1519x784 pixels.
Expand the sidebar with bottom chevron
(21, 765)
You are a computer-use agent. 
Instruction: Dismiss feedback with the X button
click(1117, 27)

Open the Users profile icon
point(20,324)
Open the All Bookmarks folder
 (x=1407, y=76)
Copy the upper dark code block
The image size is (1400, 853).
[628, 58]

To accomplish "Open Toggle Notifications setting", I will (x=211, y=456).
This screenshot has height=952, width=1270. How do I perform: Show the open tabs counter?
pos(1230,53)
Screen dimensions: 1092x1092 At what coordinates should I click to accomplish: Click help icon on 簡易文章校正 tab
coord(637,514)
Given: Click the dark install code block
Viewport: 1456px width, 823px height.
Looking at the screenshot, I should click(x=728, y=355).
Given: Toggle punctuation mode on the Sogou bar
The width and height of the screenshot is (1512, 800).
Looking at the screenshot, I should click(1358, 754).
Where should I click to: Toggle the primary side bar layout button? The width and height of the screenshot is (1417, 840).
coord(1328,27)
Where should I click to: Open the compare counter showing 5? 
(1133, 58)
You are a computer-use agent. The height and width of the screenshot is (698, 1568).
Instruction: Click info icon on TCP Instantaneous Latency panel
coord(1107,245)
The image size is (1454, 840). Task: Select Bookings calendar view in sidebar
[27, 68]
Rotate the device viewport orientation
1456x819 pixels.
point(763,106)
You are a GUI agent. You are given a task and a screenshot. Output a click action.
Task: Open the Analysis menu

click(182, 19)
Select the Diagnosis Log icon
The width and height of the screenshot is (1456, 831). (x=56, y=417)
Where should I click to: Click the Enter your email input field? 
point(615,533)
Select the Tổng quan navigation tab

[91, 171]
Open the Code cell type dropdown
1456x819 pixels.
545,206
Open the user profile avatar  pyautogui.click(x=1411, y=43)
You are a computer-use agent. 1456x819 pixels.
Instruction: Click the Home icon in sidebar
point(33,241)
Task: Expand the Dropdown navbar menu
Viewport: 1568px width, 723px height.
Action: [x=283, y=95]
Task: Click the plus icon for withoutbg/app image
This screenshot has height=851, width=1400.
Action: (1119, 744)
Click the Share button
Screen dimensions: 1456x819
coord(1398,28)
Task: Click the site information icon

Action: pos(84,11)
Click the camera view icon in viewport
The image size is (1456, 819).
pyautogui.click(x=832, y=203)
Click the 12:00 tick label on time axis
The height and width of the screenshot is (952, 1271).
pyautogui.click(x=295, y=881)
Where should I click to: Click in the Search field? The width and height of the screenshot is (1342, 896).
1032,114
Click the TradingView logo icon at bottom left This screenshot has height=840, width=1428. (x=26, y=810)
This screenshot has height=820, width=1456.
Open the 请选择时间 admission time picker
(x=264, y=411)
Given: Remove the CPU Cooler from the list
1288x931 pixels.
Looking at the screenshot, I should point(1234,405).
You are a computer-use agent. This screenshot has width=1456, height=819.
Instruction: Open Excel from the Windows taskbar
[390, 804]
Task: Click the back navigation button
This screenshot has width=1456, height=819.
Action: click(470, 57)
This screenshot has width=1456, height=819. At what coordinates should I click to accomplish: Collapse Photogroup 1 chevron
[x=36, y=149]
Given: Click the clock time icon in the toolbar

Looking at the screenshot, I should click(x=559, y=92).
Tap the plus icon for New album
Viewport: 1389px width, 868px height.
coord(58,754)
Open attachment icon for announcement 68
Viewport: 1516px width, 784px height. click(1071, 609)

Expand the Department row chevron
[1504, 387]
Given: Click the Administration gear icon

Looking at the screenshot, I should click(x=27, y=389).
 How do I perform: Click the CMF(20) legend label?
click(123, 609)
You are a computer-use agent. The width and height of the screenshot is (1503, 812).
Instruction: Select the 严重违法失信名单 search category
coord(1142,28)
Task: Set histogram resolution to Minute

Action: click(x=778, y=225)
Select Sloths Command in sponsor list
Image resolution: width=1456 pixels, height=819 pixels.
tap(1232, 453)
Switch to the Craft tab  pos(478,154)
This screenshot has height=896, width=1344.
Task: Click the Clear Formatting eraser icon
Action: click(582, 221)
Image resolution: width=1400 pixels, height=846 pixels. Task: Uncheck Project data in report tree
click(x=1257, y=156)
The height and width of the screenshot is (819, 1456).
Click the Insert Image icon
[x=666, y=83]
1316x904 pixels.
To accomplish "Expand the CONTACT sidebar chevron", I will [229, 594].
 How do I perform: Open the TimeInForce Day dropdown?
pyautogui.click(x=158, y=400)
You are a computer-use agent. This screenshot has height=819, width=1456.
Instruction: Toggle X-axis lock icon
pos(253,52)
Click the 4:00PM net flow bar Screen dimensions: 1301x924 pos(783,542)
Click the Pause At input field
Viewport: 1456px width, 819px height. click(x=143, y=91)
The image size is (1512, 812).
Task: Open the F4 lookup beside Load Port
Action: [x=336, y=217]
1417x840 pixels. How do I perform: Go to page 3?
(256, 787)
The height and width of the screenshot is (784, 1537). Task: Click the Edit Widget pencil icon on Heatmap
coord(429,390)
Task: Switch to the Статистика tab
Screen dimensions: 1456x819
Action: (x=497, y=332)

What you should do.
Set the records above down again. Match them exactly.

Your response.
1519x784 pixels.
Expand the sidebar with bottom chevron
(21, 765)
You are a computer-use agent. 
Instruction: Dismiss feedback with the X button
click(1117, 27)

Open the Users profile icon
point(20,324)
Open the All Bookmarks folder
 (x=1407, y=76)
Copy the upper dark code block
The image size is (1400, 853).
[628, 58]

To accomplish "Open Toggle Notifications setting", I will (x=211, y=456).
This screenshot has height=952, width=1270. How do I perform: Show the open tabs counter?
pos(1230,53)
Screen dimensions: 1092x1092 At what coordinates should I click to accomplish: Click help icon on 簡易文章校正 tab
coord(637,514)
Given: Click the dark install code block
Viewport: 1456px width, 823px height.
Looking at the screenshot, I should click(x=728, y=355).
Given: Toggle punctuation mode on the Sogou bar
The width and height of the screenshot is (1512, 800).
Looking at the screenshot, I should click(1358, 754).
Where should I click to: Toggle the primary side bar layout button? The width and height of the screenshot is (1417, 840).
coord(1328,27)
Where should I click to: Open the compare counter showing 5? 
(1133, 58)
You are a computer-use agent. The height and width of the screenshot is (698, 1568).
Instruction: Click info icon on TCP Instantaneous Latency panel
coord(1107,245)
The image size is (1454, 840). Task: Select Bookings calendar view in sidebar
[27, 68]
Rotate the device viewport orientation
1456x819 pixels.
point(763,106)
You are a GUI agent. You are given a task and a screenshot. Output a click action.
Task: Open the Analysis menu

click(182, 19)
Select the Diagnosis Log icon
The width and height of the screenshot is (1456, 831). (x=56, y=417)
Where should I click to: Click the Enter your email input field? 
point(615,533)
Select the Tổng quan navigation tab

[91, 171]
Open the Code cell type dropdown
1456x819 pixels.
545,206
Open the user profile avatar  pyautogui.click(x=1411, y=43)
You are a computer-use agent. 1456x819 pixels.
Instruction: Click the Home icon in sidebar
point(33,241)
Task: Expand the Dropdown navbar menu
Viewport: 1568px width, 723px height.
Action: [x=283, y=95]
Task: Click the plus icon for withoutbg/app image
This screenshot has height=851, width=1400.
Action: (1119, 744)
Click the Share button
Screen dimensions: 1456x819
coord(1398,28)
Task: Click the site information icon

Action: pos(84,11)
Click the camera view icon in viewport
The image size is (1456, 819).
pyautogui.click(x=832, y=203)
Click the 12:00 tick label on time axis
The height and width of the screenshot is (952, 1271).
pyautogui.click(x=295, y=881)
Where should I click to: Click in the Search field? The width and height of the screenshot is (1342, 896).
1032,114
Click the TradingView logo icon at bottom left This screenshot has height=840, width=1428. (x=26, y=810)
This screenshot has height=820, width=1456.
Open the 请选择时间 admission time picker
(x=264, y=411)
Given: Remove the CPU Cooler from the list
1288x931 pixels.
Looking at the screenshot, I should point(1234,405).
You are a computer-use agent. This screenshot has width=1456, height=819.
Instruction: Open Excel from the Windows taskbar
[390, 804]
Task: Click the back navigation button
This screenshot has width=1456, height=819.
Action: click(470, 57)
This screenshot has width=1456, height=819. At what coordinates should I click to accomplish: Collapse Photogroup 1 chevron
[x=36, y=149]
Given: Click the clock time icon in the toolbar

Looking at the screenshot, I should click(x=559, y=92).
Tap the plus icon for New album
Viewport: 1389px width, 868px height.
coord(58,754)
Open attachment icon for announcement 68
Viewport: 1516px width, 784px height. click(1071, 609)

Expand the Department row chevron
[1504, 387]
Given: Click the Administration gear icon

Looking at the screenshot, I should click(x=27, y=389).
 How do I perform: Click the CMF(20) legend label?
click(123, 609)
You are a computer-use agent. The width and height of the screenshot is (1503, 812).
Instruction: Select the 严重违法失信名单 search category
coord(1142,28)
Task: Set histogram resolution to Minute

Action: click(x=778, y=225)
Select Sloths Command in sponsor list
Image resolution: width=1456 pixels, height=819 pixels.
tap(1232, 453)
Switch to the Craft tab  pos(478,154)
This screenshot has height=896, width=1344.
Task: Click the Clear Formatting eraser icon
Action: click(582, 221)
Image resolution: width=1400 pixels, height=846 pixels. Task: Uncheck Project data in report tree
click(x=1257, y=156)
The height and width of the screenshot is (819, 1456).
Click the Insert Image icon
[x=666, y=83]
1316x904 pixels.
To accomplish "Expand the CONTACT sidebar chevron", I will [229, 594].
 How do I perform: Open the TimeInForce Day dropdown?
pyautogui.click(x=158, y=400)
You are a computer-use agent. This screenshot has height=819, width=1456.
Instruction: Toggle X-axis lock icon
pos(253,52)
Click the 4:00PM net flow bar Screen dimensions: 1301x924 pos(783,542)
Click the Pause At input field
Viewport: 1456px width, 819px height. click(x=143, y=91)
The image size is (1512, 812).
Task: Open the F4 lookup beside Load Port
Action: [x=336, y=217]
1417x840 pixels. How do I perform: Go to page 3?
(256, 787)
The height and width of the screenshot is (784, 1537). Task: Click the Edit Widget pencil icon on Heatmap
coord(429,390)
Task: Switch to the Статистика tab
Screen dimensions: 1456x819
Action: (x=497, y=332)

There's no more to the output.